Индейцы, поверив убеждениям инки, а еще больше тем благодеяниям, которые он им принес, и видя собственными глазами свои заблуждения, стали почитать Солнце своим богом, единым, не присоединяя к нему ни отца, ни брата. Своих королей они считали детьми Солнца, потому что они наивнейшим образом верили, что тот мужчина и та женщина, которые столько для них сделали, были его [Солнца] детьми, пришедшими с неба; и так они стали поклоняться им, как божествам, а затем и всем их потомкам с гораздо большим внутренним и внешним почтением, чем древние язычники греки и римляне почитали Юпитера, Венеру, Марса и т. д.

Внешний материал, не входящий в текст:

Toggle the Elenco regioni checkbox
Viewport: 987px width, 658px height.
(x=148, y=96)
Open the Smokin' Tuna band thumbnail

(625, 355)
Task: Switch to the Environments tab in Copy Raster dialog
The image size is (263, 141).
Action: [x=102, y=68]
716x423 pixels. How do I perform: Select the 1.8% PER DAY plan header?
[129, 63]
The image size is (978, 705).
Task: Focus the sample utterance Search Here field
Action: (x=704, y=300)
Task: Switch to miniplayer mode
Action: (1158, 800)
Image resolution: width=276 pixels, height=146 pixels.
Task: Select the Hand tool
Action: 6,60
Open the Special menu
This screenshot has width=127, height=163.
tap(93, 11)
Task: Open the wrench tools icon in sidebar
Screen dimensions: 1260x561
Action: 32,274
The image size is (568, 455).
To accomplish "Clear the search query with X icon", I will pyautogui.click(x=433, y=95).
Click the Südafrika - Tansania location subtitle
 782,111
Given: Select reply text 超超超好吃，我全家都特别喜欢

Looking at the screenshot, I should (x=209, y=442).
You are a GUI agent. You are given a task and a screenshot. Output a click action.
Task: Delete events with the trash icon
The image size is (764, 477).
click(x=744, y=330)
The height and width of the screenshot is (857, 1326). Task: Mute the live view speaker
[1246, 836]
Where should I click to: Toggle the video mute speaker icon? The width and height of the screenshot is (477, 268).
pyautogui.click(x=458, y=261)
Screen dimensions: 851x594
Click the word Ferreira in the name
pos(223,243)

Я говорю, что они поклоняются им сегодня, как и прежде, ибо, чтобы упомянуть кого-либо из своих королей инков, они вначале совершают долгое и пышное поклонение; а если их укоряют, зачем они это делают, ибо им известно, что они [короли] были такими же, как они, людьми, а не богами, они говорят, что уже избавились от язычества, однако поклоняются им за те многие и великие благодеяния, которые получили от них, что они обращались со своими вассалами, как инки, дети Солнца, и если им покажут сейчас других, по крайней мере подобных людей, они будут им также поклоняться как божествам.


Рис. 5. Об идолах инков. Инти, Вана-каури, Танбо-токо. [Слева: ] Вана-каури. Танбо-токо. Пакари-танбо. [Внизу]: в Куско. [П. де Айяла, 264]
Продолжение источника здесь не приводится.